Remember when Sun Microsystems proclaimed that "the network is the computer"? Many people guffawed at that proclamation. What was once a clever slogan is now a reality thanks to the proliferation of web-based applications.
Chances are you use more than a couple of web apps in your daily life—email, storage, office applications, and more. What’s great about web apps is that you can use them anywhere and with any computer or mobile device. On the other hand, with most of those apps you’re locked in a closed ecosystem. Or worse, you may be handing over the rights to your content and your files when you agree to the terms of service. But it doesn’t have to be that way.
You can replace a number of popular web apps with solid open source alternatives. If you want to embrace your inner geek, you can even run many of them on your own web server. Or, you can use hosted versions of those apps which will only set you back a few dollars a month.
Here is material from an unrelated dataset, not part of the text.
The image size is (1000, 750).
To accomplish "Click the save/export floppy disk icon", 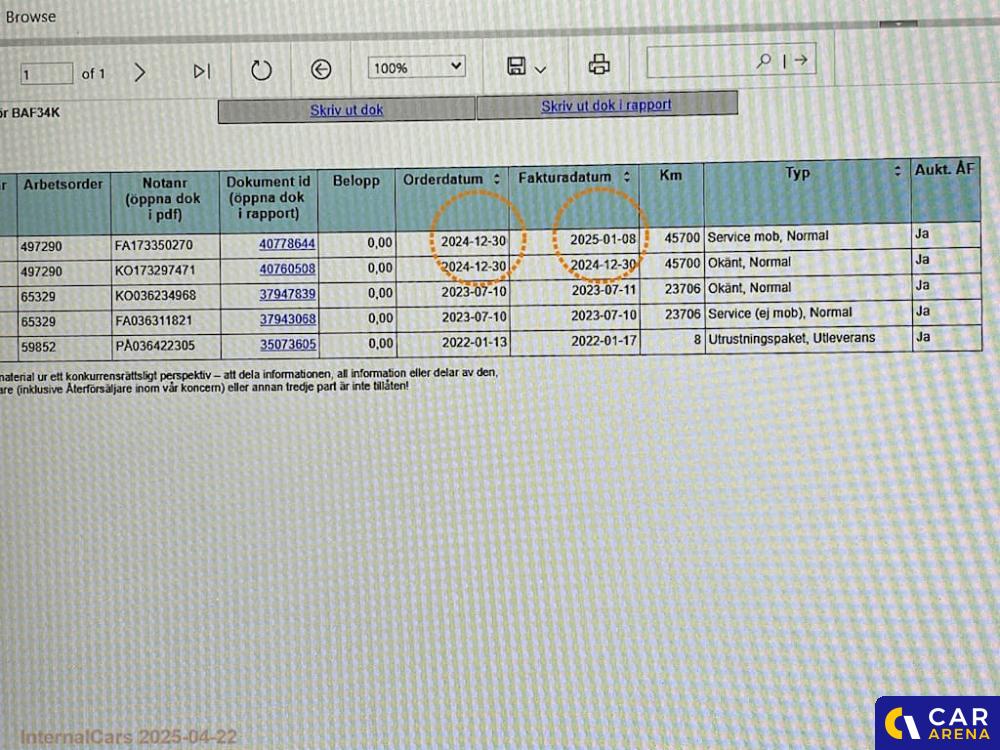I will pos(517,67).
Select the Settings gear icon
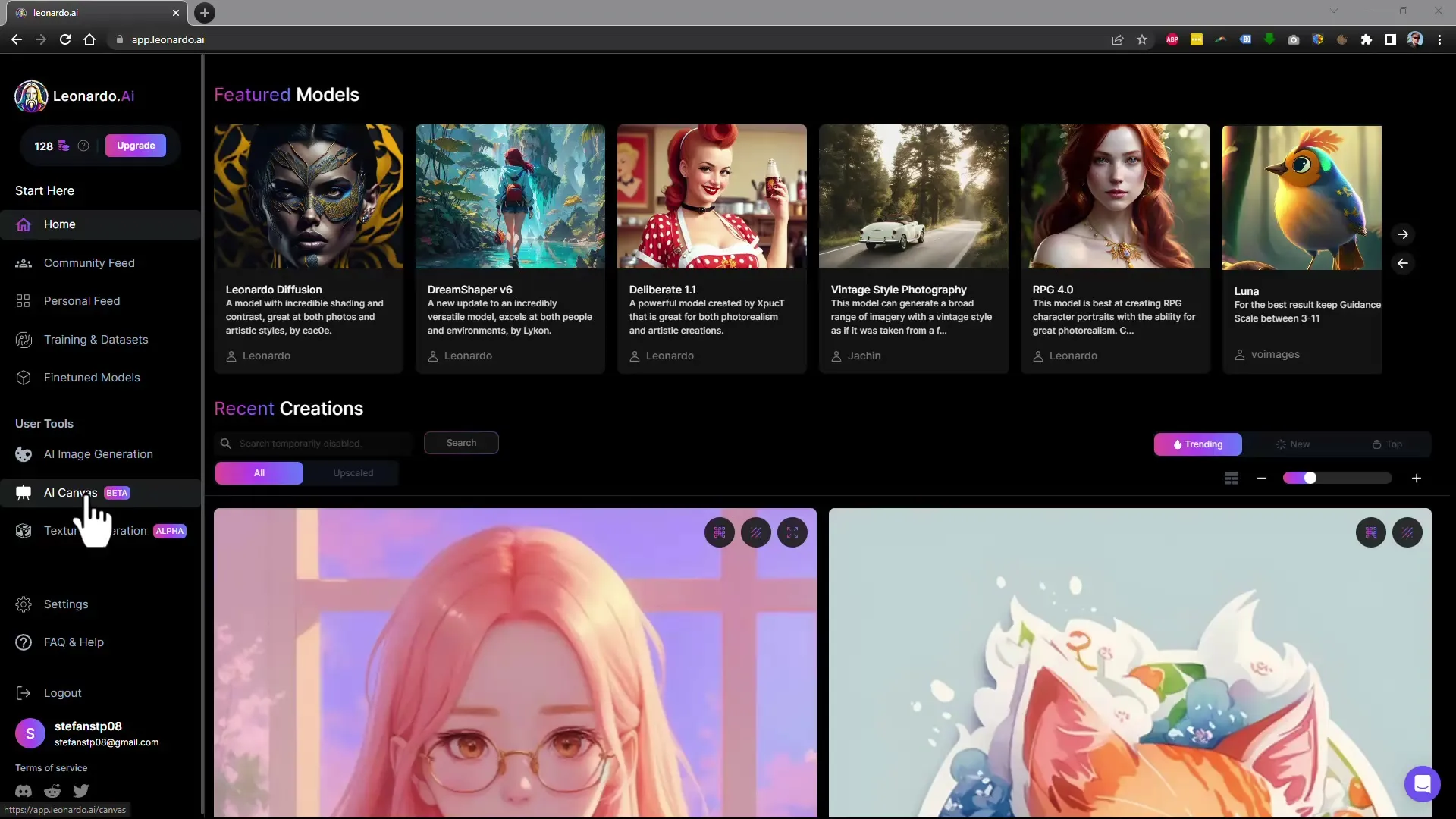Screen dimensions: 1456x819 click(x=23, y=604)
Let’s take a look at 5 open source alternatives to some popular web apps.
Who doesn’t like whipping out their smartphone and snapping photo of themselves or something they’re doing, then sharing the photo? While Instagram is still all the rage for doing that, you can keep control your own photos using ownStaGram.
ownStaGram is a self hosted replacement for Instagram. All you need is a web server that runs PHP and mySQL, and you can install it in a few minutes. From there, you can upload photos from your computer to your instance of ownStaGram. Or, you can use the Android app (which includes several of those hackneyed Instagram-like filters).
One of the key selling points of ownStaGram is that you:
Keep the ownership of your photos. No one will ever use them for advertising or anything else. Your photos belong to you.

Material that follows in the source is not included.